#### Instructions for the task
The records appear below. Repeat them exactly.

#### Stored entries
---------------

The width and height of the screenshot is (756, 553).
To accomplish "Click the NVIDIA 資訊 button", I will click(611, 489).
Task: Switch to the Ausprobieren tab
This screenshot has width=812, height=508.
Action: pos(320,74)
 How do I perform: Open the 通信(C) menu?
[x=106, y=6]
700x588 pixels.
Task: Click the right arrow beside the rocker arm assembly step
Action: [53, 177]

---------------

#### Written answer
The width and height of the screenshot is (756, 553).
To accomplish "Click the NVIDIA 資訊 button", I will click(611, 489).
Task: Switch to the Ausprobieren tab
This screenshot has width=812, height=508.
Action: pos(320,74)
 How do I perform: Open the 通信(C) menu?
[x=106, y=6]
700x588 pixels.
Task: Click the right arrow beside the rocker arm assembly step
Action: [53, 177]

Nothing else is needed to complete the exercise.